Data records
■ ■ ■ ■ ■
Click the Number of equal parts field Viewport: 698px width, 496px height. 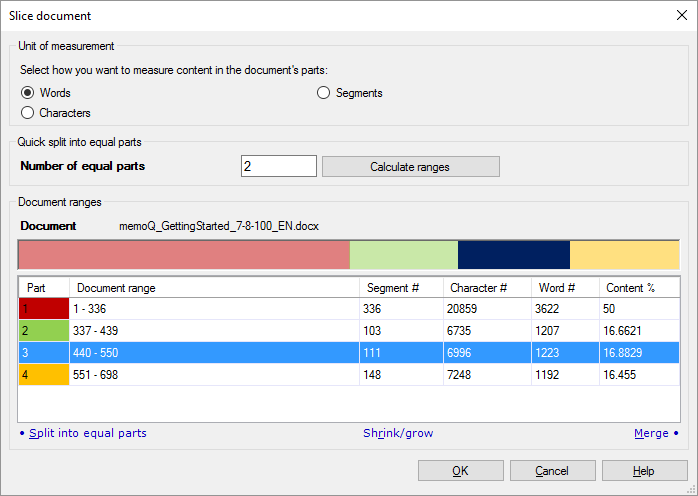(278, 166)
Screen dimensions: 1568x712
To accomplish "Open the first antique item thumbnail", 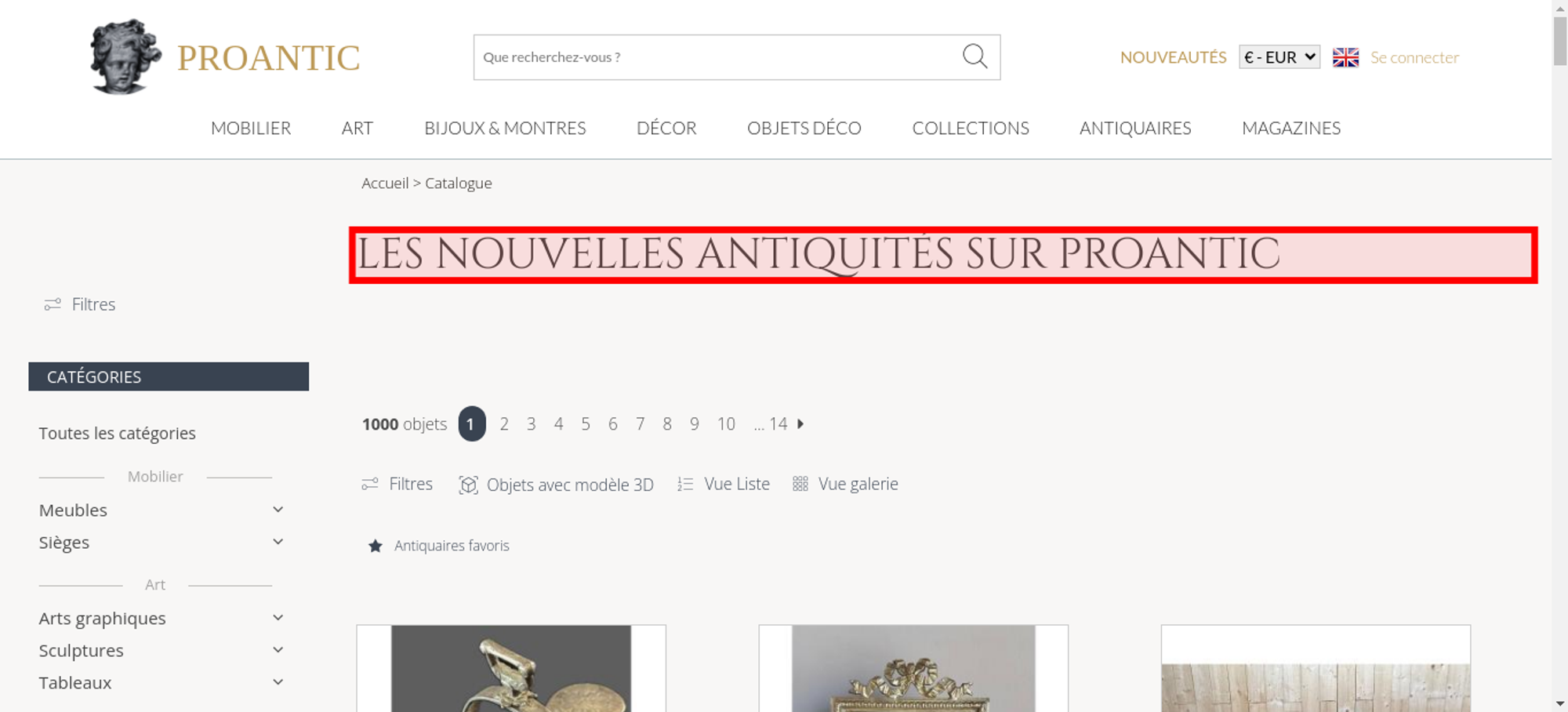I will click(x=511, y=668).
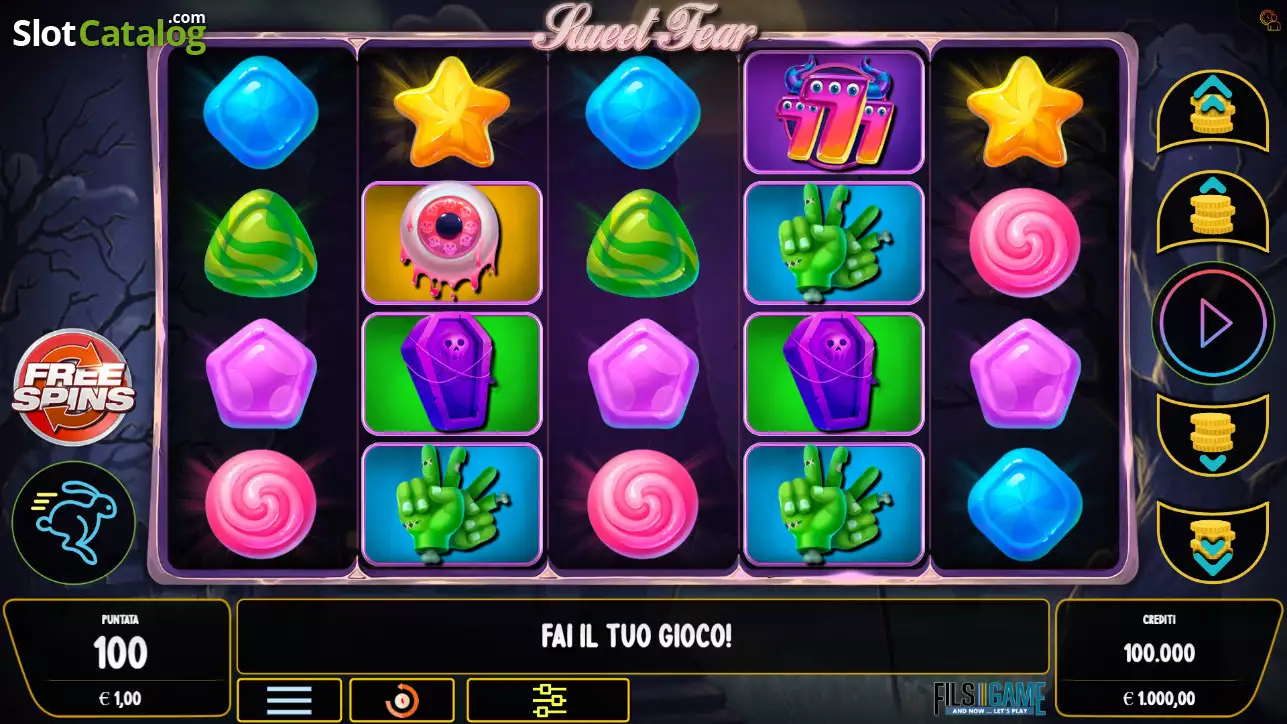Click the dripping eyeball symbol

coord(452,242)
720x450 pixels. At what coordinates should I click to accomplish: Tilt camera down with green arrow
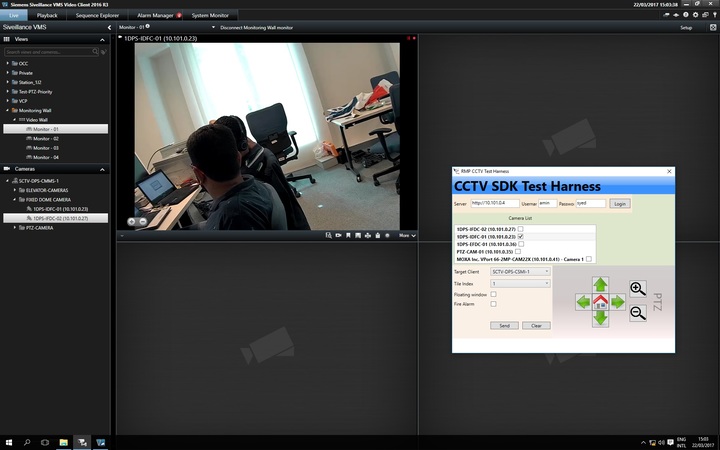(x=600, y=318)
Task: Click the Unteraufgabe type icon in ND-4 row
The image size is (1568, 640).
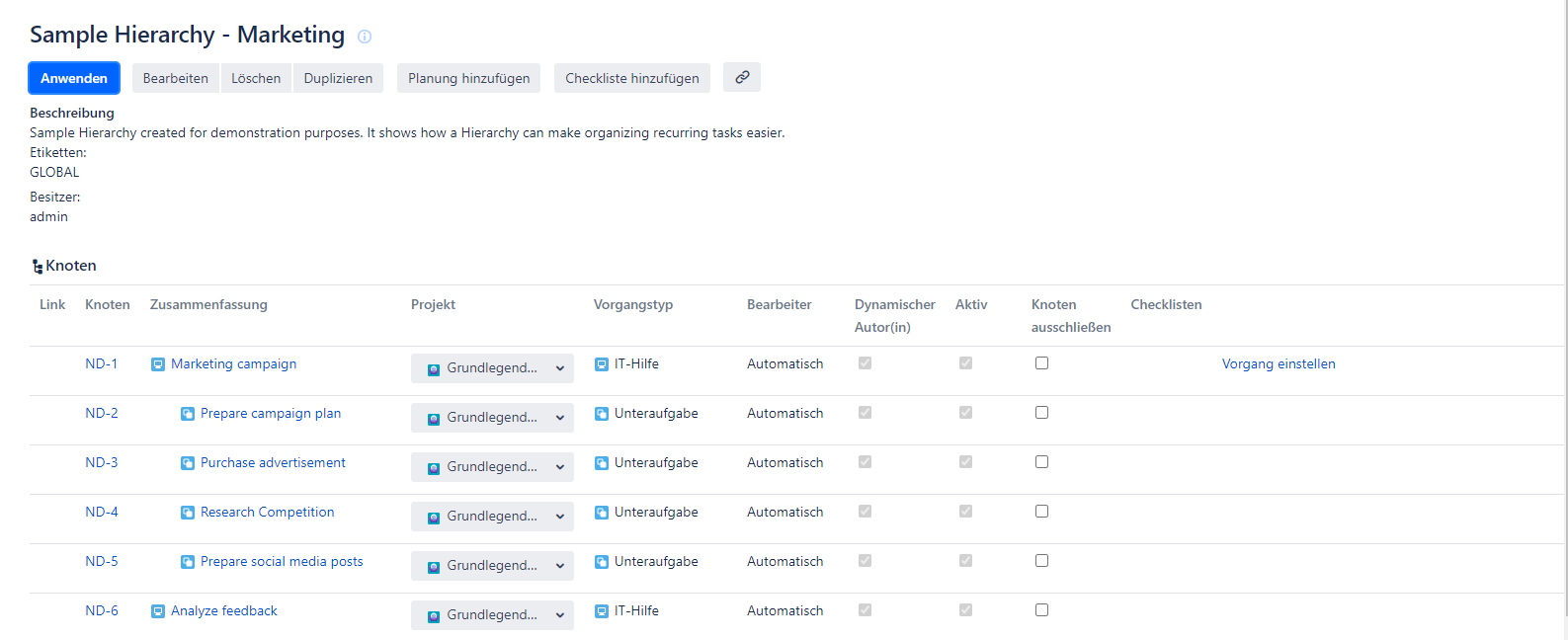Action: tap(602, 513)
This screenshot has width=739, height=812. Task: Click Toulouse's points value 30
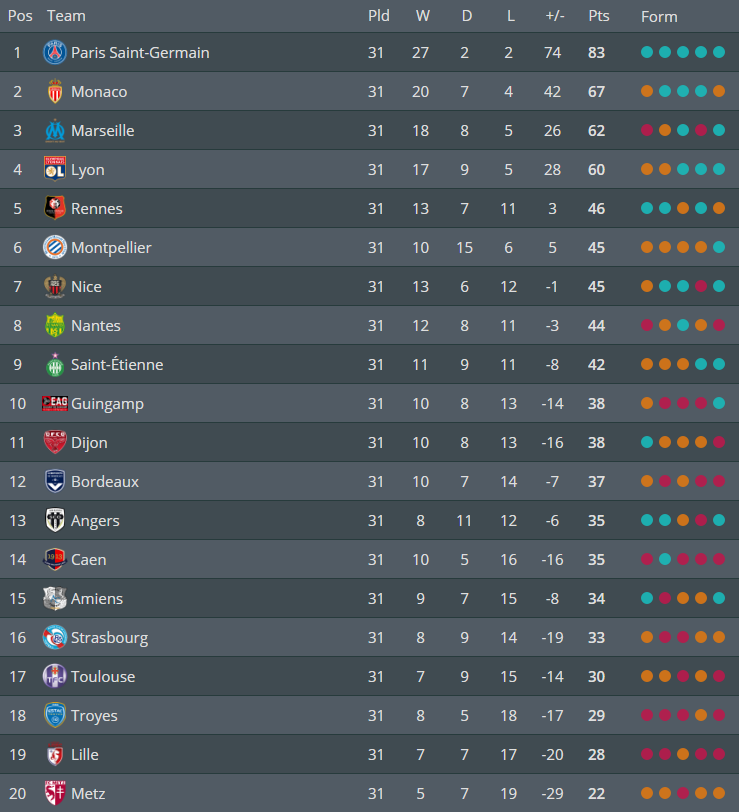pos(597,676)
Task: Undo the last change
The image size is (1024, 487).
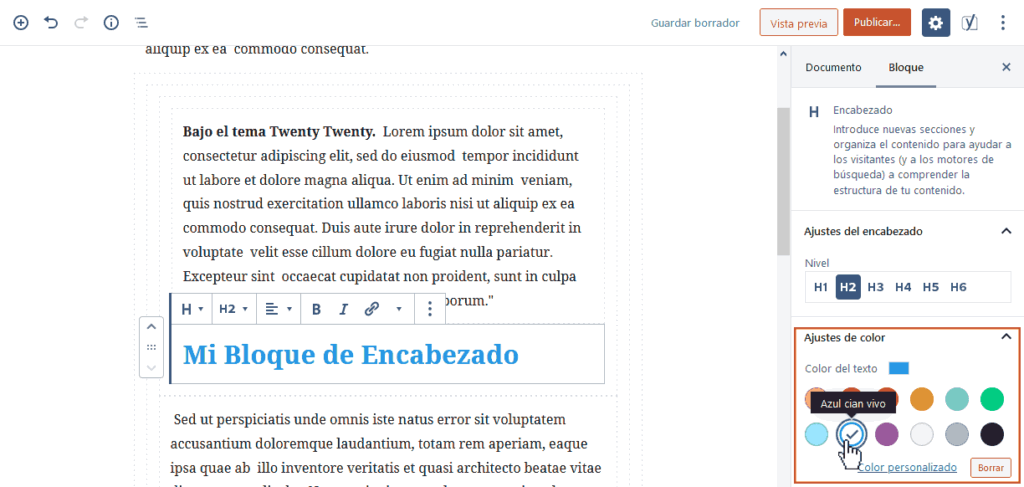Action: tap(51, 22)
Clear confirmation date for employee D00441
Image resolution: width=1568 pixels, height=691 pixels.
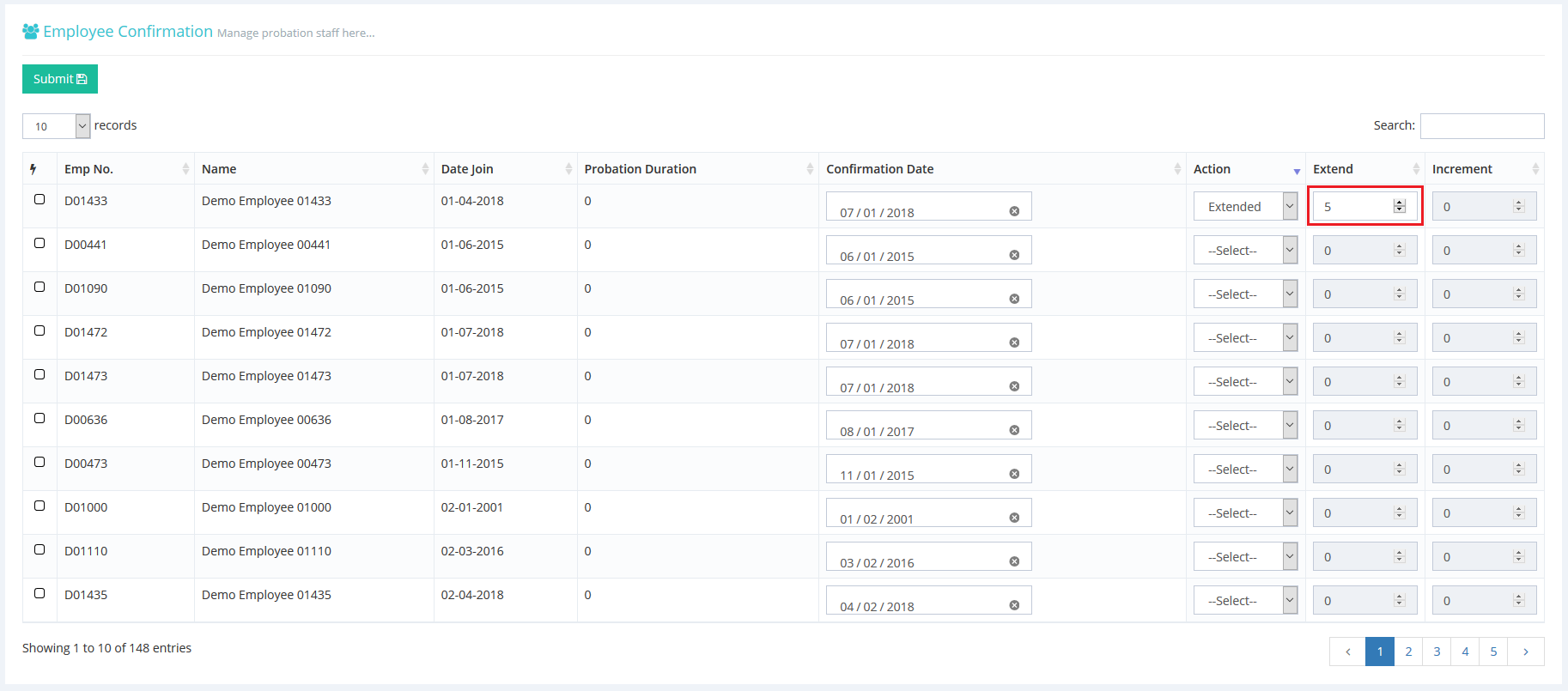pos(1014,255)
■ ■ ■ ■ ■
Instructions to follow
Quote the entries word for word, from the line containing "This screenshot has" through the last line of the entries, and leave the pictures out.

Problem solution
This screenshot has width=739, height=812. Task: Click Toulouse's points value 30
pos(597,676)
Task: Undo the last change
The image size is (1024, 487).
Action: tap(51, 22)
Clear confirmation date for employee D00441
Image resolution: width=1568 pixels, height=691 pixels.
pos(1014,255)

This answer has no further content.